**TASK GOAL**
Transcribe the part of the golf course article below that runs between "On Monday Mr" and "for the military.", inclusive.

Pathum Thani site still has strategic value for army and can’t be made into public sports complex

Air force says golf course ‘can’t be converted’
Players and caddies gather on a green at Dhupatemiya Golf Course in Lam Luk Ka district of Pathum Thani. (Photo: Dhupatemiya Golf Course Facebook page)

Dhupatemiya Golf Course cannot be converted into a sports complex as the site is a military security stronghold, according to Defence Ministry spokesman Jirayu Houngsub.

He was responding to a suggestion by Move Forward Party MP Chetawan Thuaprakhon that the air force surrender its two land plots — Kantarat Golf Course and Dhupatemiya Golf Course — to the government for conversion into public parks.

The army recently signed a memorandum of understanding with the Treasury Department on managing its commercial welfare projects and using state land for commercial purposes to ensure transparency and regulatory compliance.

Mr Chetawan previously said that the handover of Kantarat Golf Course, located between runways at Don Mueang Airport, would serve the government’s plan to expand and upgrade the airport.

On Monday Mr Chetawan filed a motion to consider turning the 625-rai Dhupatemiya Golf Course in Lam Luk Ka district of Pathum Thani into a sports complex.

Some parts of the premises could also be made a public park to increase the green area, he said.

The Move Forward Party has been spearheading a campaign to identify dozens of military-held properties and businesses — from golf courses to broadcasting — that have nothing to do with its core functions. As well, it has complained about a lack of transparency in accounting for the revenue the businesses generate for the military.

Mr Jirayu, as a member of the house committee studying the transfer of businesses run by the military, said that ACM Punpakdee Pattanakul, the air force commander-in-chief, was delighted to hand over the Kantarat course to the government. A development plan to benefit all people is being discussed, he said.

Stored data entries
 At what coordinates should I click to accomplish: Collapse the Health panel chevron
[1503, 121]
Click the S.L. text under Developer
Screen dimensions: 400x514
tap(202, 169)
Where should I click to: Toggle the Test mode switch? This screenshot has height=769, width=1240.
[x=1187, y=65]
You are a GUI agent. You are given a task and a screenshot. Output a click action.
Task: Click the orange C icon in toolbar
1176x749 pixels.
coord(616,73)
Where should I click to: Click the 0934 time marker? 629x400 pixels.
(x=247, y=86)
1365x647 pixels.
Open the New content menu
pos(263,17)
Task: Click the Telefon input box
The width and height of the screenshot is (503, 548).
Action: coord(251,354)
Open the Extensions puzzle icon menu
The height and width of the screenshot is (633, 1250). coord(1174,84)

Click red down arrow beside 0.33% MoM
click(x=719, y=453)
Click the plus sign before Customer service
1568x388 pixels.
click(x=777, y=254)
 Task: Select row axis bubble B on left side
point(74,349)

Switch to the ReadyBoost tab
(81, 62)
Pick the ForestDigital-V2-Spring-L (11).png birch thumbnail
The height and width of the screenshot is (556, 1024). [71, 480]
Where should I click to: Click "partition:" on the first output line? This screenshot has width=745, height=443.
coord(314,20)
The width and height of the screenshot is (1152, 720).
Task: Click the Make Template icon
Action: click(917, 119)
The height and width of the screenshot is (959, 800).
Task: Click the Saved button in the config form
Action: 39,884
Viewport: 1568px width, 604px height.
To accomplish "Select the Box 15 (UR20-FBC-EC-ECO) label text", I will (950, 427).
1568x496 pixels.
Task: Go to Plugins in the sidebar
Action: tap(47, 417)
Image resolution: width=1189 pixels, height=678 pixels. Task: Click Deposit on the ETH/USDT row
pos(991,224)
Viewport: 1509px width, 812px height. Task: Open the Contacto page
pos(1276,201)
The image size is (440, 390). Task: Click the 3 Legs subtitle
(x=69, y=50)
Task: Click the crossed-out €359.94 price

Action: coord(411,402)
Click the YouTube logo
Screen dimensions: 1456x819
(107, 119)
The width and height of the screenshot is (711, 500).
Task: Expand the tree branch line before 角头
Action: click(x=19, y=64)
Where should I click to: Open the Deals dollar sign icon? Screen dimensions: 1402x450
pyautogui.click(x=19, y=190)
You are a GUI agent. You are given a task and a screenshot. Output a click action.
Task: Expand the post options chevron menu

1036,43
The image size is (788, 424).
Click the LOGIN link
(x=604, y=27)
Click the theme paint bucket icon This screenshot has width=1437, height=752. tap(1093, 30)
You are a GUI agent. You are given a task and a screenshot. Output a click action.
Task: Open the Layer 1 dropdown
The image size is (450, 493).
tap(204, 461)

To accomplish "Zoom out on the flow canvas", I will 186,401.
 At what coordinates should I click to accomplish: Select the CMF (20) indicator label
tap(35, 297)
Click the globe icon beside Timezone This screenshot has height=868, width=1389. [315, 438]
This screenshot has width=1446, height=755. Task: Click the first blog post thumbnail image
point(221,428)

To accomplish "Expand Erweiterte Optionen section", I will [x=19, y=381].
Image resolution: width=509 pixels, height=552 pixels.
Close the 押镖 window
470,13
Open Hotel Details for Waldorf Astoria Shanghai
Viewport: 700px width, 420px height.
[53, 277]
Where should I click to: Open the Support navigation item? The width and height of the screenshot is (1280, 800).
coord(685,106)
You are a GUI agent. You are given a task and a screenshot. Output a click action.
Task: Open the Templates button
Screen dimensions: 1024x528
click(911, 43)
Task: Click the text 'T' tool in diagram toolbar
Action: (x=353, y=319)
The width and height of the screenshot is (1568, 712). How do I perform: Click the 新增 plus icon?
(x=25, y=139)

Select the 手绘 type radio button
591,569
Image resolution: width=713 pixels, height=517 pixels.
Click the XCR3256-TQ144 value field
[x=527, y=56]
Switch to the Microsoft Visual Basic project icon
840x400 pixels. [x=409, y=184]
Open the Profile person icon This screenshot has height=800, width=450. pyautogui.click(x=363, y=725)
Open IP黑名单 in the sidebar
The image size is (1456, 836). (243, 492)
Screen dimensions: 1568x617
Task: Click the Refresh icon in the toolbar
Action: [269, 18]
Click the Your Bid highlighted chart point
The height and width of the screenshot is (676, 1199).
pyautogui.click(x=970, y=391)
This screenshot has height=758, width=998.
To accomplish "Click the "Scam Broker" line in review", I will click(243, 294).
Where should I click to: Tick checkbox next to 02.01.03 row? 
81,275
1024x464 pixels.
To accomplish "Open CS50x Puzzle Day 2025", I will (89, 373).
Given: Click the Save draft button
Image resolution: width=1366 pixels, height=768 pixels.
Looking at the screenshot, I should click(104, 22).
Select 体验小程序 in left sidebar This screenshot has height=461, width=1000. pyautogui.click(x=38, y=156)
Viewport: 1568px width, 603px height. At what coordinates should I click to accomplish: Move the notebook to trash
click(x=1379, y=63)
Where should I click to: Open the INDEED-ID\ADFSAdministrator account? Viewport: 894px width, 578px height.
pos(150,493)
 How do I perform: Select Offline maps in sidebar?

**WRITTEN RESPONSE**
On Monday Mr Chetawan filed a motion to consider turning the 625-rai Dhupatemiya Golf Course in Lam Luk Ka district of Pathum Thani into a sports complex.

Some parts of the premises could also be made a public park to increase the green area, he said.

The Move Forward Party has been spearheading a campaign to identify dozens of military-held properties and businesses — from golf courses to broadcasting — that have nothing to do with its core functions. As well, it has complained about a lack of transparency in accounting for the revenue the businesses generate for the military.